EXCERPTED TEXT:
Tŝideldel First Nation
- People: Tsilhqotʼin
- Headquarters: Tsi Del Del
- Province: British Columbia

Land
- Land area: 43.6 km^{2} (16.8 sq mi)

Population (2024)
- On reserve: 297
- On other land: 25
- Off reserve: 373
- Total population: 695

Government
- Chief: Otis Guichon Sr.

Tribal Council
- Tsilhqotʼin National Government

Website
- www.tsideldel.org

= Tŝideldel First Nation =

Band government of the Tsi Del Del people

Tŝideldel First Nation is the band government of the Tsi Del Del subgroup of the Tsilhqot'in people, located in the Chilcotin District in the western Central Interior region of the Canadian province of British Columbia. It is a member of the Tsilhqot'in National Government.

The Tŝideldel First Nation reserve community and offices are located on the main reserve, Redstone Reserve. (Redstone is a literal translation of the Tsilhqot'in Tsi Del Del) The nearest post office is Chilanko Forks. It also includes smaller reserves around Redbrush and Puntzi Lake.

==Chief and Councillors==

As of 10 January 2018, Otis Guichon Sr. is the current chief.

==History==

Local oral histories are confident that the Tŝideldel First Nation was originally given a reserve at the mouth of the Alexis Creek (i.e. somewhat to the west of the town of Alexis Creek); the band was later moved to a less advantageous position at the Redstone Reserve.

==Demographics==

There are approximately 400 people living on-reserve, and probably as many living off-reserve.

==Indian Reserves==

Indian reserves under the administration of the Tŝideldel First Nation are:
- Agats Meadow Indian Reserve No. 8, 6 miles NW of Puntzi Lake east of any adjoining Toby's Meadow IR No. 4, 113.30 ha.
- Alexis Creek Indian Reserve No. 12, on Puntzi Creek 9 miles NE of Puntzi Lake, 1.30 ha.

DATASET EXCERPTS:
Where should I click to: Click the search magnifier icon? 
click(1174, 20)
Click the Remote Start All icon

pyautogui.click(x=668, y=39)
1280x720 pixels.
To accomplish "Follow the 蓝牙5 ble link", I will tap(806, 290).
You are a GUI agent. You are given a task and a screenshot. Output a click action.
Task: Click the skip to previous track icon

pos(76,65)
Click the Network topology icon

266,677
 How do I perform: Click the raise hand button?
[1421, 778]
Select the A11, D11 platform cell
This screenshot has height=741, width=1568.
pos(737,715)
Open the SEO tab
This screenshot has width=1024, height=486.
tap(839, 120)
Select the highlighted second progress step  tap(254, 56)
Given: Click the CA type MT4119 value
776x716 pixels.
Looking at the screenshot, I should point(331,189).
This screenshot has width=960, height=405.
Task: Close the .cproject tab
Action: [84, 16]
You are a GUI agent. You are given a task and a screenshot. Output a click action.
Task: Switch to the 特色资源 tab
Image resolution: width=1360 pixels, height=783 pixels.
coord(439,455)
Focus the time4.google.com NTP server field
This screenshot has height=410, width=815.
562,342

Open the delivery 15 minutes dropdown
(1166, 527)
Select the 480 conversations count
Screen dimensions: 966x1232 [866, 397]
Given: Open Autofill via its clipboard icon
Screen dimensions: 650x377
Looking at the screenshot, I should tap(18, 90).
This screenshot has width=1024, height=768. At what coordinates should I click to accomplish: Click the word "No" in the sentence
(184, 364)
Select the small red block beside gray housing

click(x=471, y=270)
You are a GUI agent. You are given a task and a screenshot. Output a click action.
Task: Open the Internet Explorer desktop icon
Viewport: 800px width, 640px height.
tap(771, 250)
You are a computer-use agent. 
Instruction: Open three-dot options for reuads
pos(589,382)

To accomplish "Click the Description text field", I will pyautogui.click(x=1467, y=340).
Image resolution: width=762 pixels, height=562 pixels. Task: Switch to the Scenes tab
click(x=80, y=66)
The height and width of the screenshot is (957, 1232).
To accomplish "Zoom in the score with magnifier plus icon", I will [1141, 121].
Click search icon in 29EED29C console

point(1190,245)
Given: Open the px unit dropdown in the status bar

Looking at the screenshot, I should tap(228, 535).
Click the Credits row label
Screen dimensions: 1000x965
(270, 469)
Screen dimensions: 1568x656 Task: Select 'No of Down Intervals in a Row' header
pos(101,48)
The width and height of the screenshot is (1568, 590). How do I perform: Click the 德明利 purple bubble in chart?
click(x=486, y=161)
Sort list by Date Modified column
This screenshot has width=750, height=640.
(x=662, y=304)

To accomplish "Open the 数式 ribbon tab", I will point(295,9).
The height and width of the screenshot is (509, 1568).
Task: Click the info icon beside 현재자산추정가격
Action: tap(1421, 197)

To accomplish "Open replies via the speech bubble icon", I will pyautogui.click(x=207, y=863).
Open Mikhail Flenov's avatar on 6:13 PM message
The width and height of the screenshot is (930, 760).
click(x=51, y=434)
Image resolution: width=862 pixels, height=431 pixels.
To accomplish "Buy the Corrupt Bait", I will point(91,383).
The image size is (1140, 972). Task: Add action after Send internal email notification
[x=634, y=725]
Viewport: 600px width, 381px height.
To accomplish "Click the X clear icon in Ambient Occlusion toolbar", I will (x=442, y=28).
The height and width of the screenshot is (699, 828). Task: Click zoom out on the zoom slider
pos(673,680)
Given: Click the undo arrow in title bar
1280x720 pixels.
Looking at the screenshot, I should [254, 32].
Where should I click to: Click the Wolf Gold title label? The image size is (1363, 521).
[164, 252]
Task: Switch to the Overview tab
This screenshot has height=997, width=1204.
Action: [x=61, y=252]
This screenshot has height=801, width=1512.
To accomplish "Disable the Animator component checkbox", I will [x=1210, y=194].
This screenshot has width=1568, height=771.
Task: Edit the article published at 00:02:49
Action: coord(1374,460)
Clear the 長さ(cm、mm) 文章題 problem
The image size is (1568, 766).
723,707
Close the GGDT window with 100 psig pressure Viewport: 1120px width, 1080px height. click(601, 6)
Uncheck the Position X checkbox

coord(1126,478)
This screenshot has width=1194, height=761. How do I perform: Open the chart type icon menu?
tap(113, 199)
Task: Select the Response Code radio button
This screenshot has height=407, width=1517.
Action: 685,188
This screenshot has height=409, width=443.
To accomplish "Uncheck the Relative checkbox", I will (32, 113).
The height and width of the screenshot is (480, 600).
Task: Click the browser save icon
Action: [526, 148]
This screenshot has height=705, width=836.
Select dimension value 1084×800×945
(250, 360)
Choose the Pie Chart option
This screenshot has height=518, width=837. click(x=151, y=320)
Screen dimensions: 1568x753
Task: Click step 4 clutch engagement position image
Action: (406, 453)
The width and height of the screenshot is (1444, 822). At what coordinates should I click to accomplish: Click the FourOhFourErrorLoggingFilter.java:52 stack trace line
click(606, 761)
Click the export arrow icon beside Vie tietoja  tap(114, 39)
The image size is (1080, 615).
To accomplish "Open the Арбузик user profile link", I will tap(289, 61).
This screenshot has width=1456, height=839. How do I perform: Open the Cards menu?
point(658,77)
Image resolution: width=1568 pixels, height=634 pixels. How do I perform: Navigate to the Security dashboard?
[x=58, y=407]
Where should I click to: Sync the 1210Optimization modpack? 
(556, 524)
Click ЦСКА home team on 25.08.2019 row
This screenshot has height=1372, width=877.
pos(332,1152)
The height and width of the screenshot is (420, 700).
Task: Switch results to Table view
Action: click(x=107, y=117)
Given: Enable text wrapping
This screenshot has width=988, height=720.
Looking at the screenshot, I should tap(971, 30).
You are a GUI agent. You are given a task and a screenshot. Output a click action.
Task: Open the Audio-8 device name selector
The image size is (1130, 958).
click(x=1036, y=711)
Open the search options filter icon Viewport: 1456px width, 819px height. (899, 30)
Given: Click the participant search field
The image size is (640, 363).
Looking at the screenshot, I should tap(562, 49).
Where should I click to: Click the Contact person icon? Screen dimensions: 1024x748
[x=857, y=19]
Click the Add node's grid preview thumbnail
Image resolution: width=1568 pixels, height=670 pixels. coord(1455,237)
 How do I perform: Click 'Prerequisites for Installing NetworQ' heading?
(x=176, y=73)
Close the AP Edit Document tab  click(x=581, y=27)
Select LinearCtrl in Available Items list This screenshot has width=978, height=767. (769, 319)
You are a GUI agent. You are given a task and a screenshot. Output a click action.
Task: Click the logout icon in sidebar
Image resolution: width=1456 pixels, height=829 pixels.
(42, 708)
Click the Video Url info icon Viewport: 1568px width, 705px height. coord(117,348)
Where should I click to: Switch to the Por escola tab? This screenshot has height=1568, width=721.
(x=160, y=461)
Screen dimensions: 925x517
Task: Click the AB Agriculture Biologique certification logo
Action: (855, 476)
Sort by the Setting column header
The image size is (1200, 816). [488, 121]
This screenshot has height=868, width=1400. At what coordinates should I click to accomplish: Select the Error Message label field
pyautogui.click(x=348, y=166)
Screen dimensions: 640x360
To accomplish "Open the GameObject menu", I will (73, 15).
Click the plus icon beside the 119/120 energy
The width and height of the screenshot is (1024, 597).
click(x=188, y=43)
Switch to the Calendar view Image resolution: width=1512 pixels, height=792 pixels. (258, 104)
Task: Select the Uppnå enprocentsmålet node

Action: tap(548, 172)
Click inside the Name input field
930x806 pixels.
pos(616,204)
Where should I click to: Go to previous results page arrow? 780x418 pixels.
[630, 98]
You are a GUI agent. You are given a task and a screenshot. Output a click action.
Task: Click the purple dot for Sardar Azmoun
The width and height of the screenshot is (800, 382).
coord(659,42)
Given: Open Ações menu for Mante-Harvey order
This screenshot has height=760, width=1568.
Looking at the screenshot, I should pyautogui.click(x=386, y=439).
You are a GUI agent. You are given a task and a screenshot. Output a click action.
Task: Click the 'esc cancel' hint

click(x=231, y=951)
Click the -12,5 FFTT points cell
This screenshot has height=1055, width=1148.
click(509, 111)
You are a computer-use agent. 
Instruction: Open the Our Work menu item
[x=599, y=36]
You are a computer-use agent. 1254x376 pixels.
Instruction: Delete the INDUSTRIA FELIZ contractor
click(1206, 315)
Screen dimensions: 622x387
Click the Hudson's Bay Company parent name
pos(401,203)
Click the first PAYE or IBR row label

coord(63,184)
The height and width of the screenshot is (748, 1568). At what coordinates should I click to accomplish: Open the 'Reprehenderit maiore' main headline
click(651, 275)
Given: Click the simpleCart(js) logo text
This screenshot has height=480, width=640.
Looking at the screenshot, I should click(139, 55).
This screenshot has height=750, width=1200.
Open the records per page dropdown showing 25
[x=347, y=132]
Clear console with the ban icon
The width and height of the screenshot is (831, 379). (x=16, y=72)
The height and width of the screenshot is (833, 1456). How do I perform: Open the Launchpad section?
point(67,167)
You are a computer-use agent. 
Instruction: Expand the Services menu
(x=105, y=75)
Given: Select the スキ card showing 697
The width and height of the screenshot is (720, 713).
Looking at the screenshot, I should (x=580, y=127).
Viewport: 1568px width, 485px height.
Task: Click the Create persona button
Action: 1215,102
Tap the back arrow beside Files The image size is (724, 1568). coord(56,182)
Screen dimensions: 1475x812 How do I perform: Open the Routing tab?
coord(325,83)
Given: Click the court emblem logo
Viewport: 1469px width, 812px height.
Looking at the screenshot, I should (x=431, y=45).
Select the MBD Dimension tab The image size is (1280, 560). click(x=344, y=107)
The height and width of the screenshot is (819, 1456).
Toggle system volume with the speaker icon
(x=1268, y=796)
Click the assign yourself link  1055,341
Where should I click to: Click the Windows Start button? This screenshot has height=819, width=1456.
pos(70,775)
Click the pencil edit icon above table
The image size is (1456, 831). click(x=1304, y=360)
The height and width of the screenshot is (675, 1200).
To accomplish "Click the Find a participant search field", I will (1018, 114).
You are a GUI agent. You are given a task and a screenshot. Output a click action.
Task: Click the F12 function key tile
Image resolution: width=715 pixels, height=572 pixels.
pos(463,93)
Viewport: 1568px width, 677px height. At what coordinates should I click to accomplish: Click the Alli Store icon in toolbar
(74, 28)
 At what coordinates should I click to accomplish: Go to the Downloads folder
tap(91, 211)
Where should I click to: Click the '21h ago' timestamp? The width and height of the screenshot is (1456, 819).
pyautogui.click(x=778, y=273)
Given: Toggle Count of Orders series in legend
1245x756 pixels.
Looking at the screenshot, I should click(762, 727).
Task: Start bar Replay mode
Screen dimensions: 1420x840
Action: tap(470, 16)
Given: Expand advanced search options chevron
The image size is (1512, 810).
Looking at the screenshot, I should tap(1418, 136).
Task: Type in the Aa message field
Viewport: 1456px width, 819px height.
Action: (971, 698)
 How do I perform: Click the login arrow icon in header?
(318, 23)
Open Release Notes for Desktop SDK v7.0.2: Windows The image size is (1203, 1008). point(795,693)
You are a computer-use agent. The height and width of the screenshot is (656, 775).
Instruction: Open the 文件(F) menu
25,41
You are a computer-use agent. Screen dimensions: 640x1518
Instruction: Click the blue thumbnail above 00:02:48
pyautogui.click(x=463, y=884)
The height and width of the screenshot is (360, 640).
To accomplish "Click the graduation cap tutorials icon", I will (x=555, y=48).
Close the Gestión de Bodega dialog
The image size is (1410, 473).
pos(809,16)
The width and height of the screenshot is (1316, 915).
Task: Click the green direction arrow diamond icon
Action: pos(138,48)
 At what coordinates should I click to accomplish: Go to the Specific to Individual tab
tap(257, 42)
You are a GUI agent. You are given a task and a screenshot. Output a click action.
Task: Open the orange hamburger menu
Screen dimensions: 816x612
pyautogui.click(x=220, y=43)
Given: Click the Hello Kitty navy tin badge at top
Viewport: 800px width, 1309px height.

TASKS FOR THIS EXERCISE:
• A. According to the article on the Tŝideldel First Nation, where is the nearest post office?
• B. List each population figure the Tŝideldel First Nation article gives for 2024, with the category it belongs to.
• C. Summarize the Tŝideldel First Nation article in two sentences.

ANSWERS TO EACH TASK:
• A. Chilanko Forks

• B.
- On reserve: 297
- On other land: 25
- Off reserve: 373
- Total population: 695

• C. The Tŝideldel First Nation is the band government of the Tsi Del Del subgroup of the Tsilhqot'in people in British Columbia's Chilcotin District, and it belongs to the Tsilhqot'in National Government. Its community and offices are on the main Redstone Reserve, and local oral histories hold that the band was first given a reserve at the mouth of the Alexis Creek before being moved to Redstone.